Secondo quanto dichiarato da Igor Yakimchuk e riportato dall’agenzia di stampa Nova la natura della legge non porterà a nessun miglioramento delle libertà confessionali, danneggiando soltanto l’equilibrio politico interno del Paese. A causa dell’opera di difesa dei valori tradizionali portata da sempre in campo dalla Chiesa serbo-ortodossa che adesso rischia di venir meno, il Paese – sempre secondo il patriarca russo – rischia di cadere nelle mani delle influenze estere senza avere adeguati filtri interni.
Scontro Stato-Chiesa
Con i suoi 66 monasteri, la Chiesa ortodossa serba rappresenta la più grande comunità di fedeli del Paese, pari ad oltre il 70% della popolazione. Nonostante la legge sia estesa anche alle altre religioni monoteiste (principalmente Islam e Cristianesimo), il numero maggiore di disordini si è presentato all’interno della comunità di maggioranza. Data la difficoltà nel reperimento della documentazione a causa dei conflitti che hanno interessato i Balcani nel secolo scorso, la maggioranza delle chiese montenegrine è a rischio confisca da parte dello Stato. Il massimo rappresentate dell’organizzazione religiosa nel Paese ha già dichiarato la volontà di far ricorso agli organi di giustizia internazionali, se necessario.
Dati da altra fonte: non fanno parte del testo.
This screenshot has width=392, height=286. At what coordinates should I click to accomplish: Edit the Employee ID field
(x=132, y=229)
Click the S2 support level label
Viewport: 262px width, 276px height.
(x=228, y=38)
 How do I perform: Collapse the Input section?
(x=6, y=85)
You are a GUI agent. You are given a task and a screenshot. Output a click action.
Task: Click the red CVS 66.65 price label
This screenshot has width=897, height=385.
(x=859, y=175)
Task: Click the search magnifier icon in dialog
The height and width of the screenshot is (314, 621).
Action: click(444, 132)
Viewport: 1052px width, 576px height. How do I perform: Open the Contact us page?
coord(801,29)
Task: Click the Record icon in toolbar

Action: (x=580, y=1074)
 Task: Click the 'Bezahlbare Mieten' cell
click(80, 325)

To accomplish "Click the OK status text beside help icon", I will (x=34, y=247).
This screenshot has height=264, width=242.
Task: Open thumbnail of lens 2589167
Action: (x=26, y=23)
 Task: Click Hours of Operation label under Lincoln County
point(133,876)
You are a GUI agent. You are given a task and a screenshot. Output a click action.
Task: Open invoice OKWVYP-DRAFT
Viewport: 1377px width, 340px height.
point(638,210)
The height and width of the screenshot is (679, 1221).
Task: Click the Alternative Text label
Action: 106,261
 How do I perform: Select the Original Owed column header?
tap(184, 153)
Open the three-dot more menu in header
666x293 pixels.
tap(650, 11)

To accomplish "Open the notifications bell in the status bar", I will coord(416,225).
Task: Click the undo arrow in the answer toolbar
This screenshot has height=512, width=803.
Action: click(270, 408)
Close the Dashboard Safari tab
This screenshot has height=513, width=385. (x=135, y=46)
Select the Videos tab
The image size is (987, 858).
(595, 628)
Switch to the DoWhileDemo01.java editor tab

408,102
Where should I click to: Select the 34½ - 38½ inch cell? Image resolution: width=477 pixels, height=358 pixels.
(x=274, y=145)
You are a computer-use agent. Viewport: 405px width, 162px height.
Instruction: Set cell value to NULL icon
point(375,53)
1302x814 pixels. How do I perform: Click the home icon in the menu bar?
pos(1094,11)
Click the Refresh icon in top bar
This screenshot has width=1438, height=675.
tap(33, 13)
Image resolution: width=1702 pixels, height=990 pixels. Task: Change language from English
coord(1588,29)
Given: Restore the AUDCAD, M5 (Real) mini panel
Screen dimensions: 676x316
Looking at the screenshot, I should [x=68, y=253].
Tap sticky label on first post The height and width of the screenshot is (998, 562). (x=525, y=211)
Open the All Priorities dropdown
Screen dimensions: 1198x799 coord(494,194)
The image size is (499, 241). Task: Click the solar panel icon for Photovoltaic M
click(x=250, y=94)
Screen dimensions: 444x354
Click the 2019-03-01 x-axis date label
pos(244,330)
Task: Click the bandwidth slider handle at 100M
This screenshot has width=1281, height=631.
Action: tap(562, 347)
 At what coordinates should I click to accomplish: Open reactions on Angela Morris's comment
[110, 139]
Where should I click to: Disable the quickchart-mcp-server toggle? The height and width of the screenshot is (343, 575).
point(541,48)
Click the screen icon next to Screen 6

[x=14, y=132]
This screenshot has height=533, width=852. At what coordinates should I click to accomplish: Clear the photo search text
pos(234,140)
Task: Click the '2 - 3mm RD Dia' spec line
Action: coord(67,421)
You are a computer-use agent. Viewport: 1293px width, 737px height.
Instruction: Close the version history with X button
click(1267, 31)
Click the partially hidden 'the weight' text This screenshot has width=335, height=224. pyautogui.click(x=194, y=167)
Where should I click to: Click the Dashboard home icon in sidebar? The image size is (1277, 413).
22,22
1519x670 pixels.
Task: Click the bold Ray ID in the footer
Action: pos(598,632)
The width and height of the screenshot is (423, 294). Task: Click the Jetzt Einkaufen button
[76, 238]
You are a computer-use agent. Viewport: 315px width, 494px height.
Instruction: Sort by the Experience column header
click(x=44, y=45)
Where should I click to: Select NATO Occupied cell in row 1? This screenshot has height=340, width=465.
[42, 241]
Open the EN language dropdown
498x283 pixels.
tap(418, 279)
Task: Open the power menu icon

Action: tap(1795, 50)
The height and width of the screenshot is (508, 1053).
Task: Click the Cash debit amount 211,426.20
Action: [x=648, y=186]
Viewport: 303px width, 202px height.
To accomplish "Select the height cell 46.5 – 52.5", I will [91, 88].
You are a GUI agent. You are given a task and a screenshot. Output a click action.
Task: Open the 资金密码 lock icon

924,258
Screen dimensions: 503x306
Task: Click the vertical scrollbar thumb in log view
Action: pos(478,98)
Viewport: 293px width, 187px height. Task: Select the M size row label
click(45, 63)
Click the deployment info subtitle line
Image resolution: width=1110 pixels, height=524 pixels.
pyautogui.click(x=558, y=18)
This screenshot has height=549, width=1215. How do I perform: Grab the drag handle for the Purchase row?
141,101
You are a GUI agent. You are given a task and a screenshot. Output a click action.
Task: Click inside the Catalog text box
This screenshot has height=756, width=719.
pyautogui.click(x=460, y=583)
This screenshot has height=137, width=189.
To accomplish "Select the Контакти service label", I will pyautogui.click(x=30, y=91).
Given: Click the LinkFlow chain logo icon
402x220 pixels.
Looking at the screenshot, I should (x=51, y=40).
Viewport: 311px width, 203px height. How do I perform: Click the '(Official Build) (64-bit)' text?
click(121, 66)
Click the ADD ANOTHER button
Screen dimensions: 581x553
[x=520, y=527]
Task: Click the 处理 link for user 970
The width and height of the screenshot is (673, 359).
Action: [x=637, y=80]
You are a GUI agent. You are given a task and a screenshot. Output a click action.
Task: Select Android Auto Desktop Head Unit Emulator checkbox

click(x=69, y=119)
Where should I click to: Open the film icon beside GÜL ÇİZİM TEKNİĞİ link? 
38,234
All’origine della mossa parlamentare, secondo i fedeli ortodossi, ci sarebbe l’avversione reciproca tra la fede di maggioranza e l’apparato statale del Paese. Nonostante la separazione dalla Serbia sia avvenuta in modo pacifico, l’unità spirituale tra i due Paesi ha reso molto forti i legami della popolazione con Belgrado, osteggiando le misure di apertura verso l’Unione europea portate avanti dalla politica negli ultimi anni. Le comunità ortodosse si sono sempre distinte per il loro forte attaccamento alla tradizione jugoslava.
La differente visione futura del Paese sarebbe dunque alla base dello scontro tra i potere temporale e quello spirituale del Montenegro, destinato a continuare per tutto l’iter parlamentare della proposta di legge. Nonostante le promesse da parte di Djukanovic di non aver intenzione di confiscare le proprietà delle confessioni, le parole del presidente non sono servite a calmare gli animi dei manifestanti, che hanno occupato le strade della capitale montenegrina. Le proteste e le accuse che interesseranno la scena politica del Montenegro rischiano di diventare una grossa gatta da pelare per Djukanovic; soprattutto adesso che si sta paventando la possibilità di entrare nell’Unione europea.